■ **Aim of the task**
In the records below, find the line with "The width and" and the line with "Image resolution: width=962". Print both exactly, along with every line between them, and no other line.

■ **Exercise inputs**

+++

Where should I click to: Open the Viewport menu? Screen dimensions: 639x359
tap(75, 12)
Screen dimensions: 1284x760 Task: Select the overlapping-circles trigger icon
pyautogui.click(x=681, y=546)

+++

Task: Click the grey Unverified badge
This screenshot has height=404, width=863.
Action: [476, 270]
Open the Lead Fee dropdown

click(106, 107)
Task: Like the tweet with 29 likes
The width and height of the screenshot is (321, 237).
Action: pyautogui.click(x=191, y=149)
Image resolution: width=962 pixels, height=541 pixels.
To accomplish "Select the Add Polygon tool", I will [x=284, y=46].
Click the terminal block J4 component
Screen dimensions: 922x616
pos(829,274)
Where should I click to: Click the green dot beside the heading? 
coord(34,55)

+++

■ **Output of the exercise**
The width and height of the screenshot is (321, 237).
Action: pyautogui.click(x=191, y=149)
Image resolution: width=962 pixels, height=541 pixels.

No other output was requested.